Another theme that popped up in my entries was my relationship with technology and distraction.
From March 2, 2002, when I was a 20-year-old freshman in college:
I fear that the confusion of memory is occurring all over our country and will only increase as the number of people raised surrounded by mass media increases . . . What happens when a culture’s collective memory begins to fade? Our minds are so distracted by the spectacle and constant bombardment of stimulus. It is hard for anything to sink in and burn a lasting impression in our minds.
I went on:
One of the challenges of today’s individual is sorting out what is useful, what is substance, and what is garbage. Perhaps we aren’t capable, or maybe some are, but I feel the majority of us aren’t. The answer to the problem is reducing the flow of information. Be it TV, internet, movies, or magazines. These things distract the mind from the more noble pursuits of wisdom and knowledge.
And then, with the earnest resolve that only a 20-year-old can muster:
Today I’ll begin a TV and internet fast for one week. I will call it an experiment, and as is proper with experiments, I’ll record data (qualitative, of course) on how my mind and even body react to the lack of constant bombardment.
Five days into that 2002 experiment, I wrote that I was experiencing “more mental clarity” and that “my overall mood has been uplifted. It is as though a fog has lifted from me, and the sun is shining brightly.” The experiment worked.
But I fell off the wagon. In November 2004 (when I was approaching my 22nd birthday), I wrote this:
I’ve become everything I never wanted to become. I sit and watch TV, or play video games, or surf the web. I’m a tech addict. I’m consumed by all the gadgets and gizmos and by being on the cutting edge of knowledge. As Thoreau said, I’ve become a tool of my tools.
The melodrama is hilarious. “I’ve become everything I never wanted to become!” Oh, Brett.
But I appreciate the sincerity of my 22-year-old self. I admire how he dropped Henry David Thoreau quotes in his journaling. I can also see the beginning of my thinking about technology as being deterministic and not merely instrumental.
I even wrote a terrible poem about my struggle with digital distraction:
I am connected to wires; they chain me down.

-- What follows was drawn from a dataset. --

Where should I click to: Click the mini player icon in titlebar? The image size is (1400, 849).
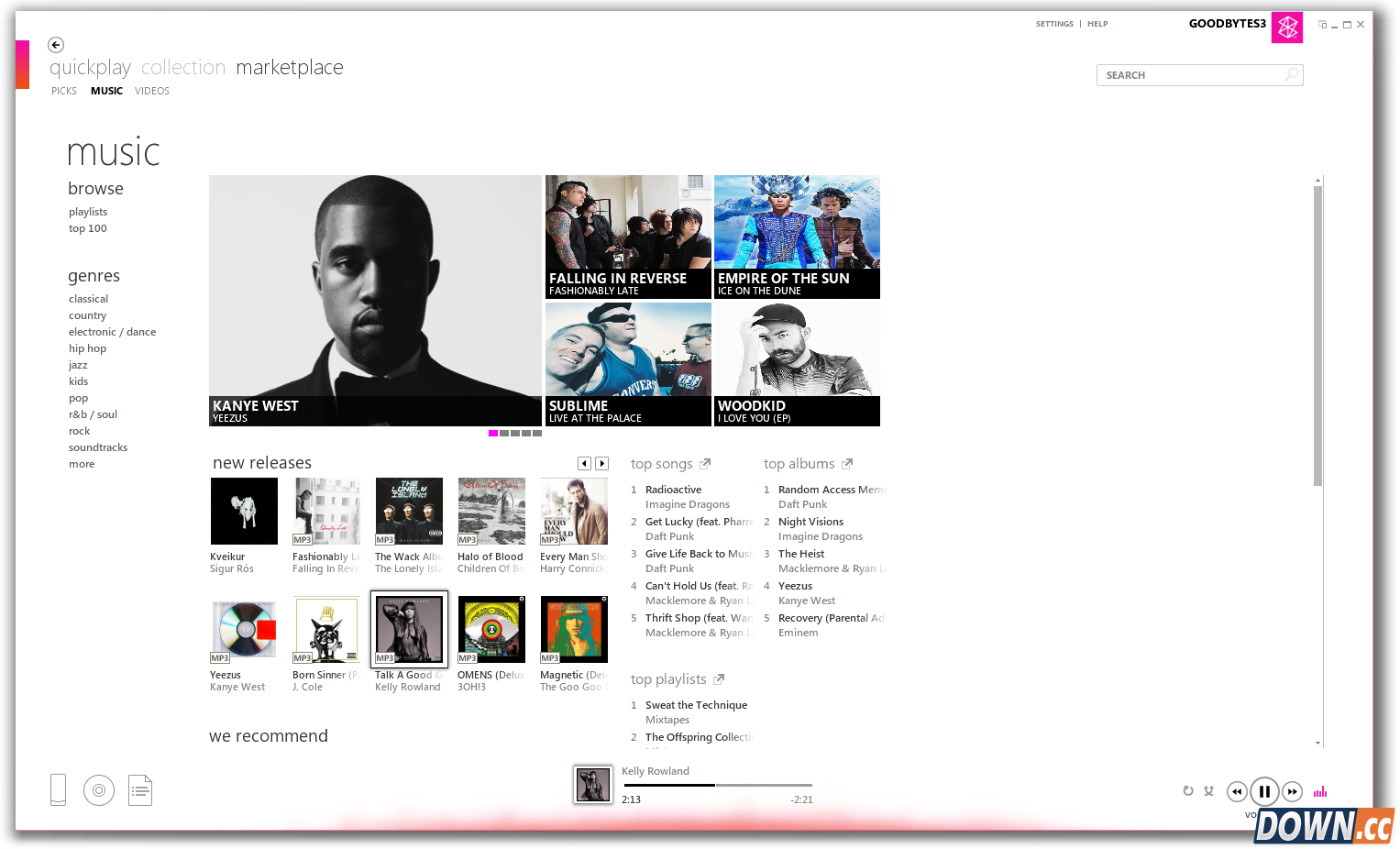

They promise me freedom; I am let down by battery failure.
A month later, December 2004: “I got rid of cable. I’m going to get rid of my DVDs, and I’m not going to buy a book ever again. [I planned on only checking them out from the library.] I’m also going to cut down on the amount of time I spend online. I want my life to be simple.”
I did get rid of cable. That part stuck. But “never buy a book ever again”? I like owning books, and I’ve got a ton of them in my personal library. And the time I spend online has increased dramatically since 2004. Heck, I make my living online.
Getting On and Falling Off the Digital Abstinence Wagon
This cycle of getting fed up with being overly distracted by digital technology and resolving to cut down on my screen time, only to find myself returning to the cold glow of my devices, has gone on for the past two decades. I can describe it with embarrassing precision:
I notice that I’m spending too much time on distracting websites, Reddit, The Daily Mail (I’m a sucker for yellow journalism), and Twitter (yes, I still call it Twitter). I feel the brain fog rolling in. I can’t focus on work. I compulsively reach for my phone. I feel dumb, flat, and numb.
So I resolve to change. By jove, this time it will be different!
I install some kind of blocker or limiter on my desktop browser and phone. And it works! My screentime plummets. I experience the same mental clarity and mood uplift that I encountered during my first digital fast as a 20-year-old. This digital-distraction-free high lasts for a few weeks. Maybe a few months.
And then something happens. Maybe I need to check a specific subreddit for an answer to a question. Maybe I really want to read a comment thread on Twitter.
So I uninstall the blocker, override the parental controls, or breeze through the “wait 10 seconds before proceeding” screen that apps like Clear Space put up.
“Just this once,” I tell myself.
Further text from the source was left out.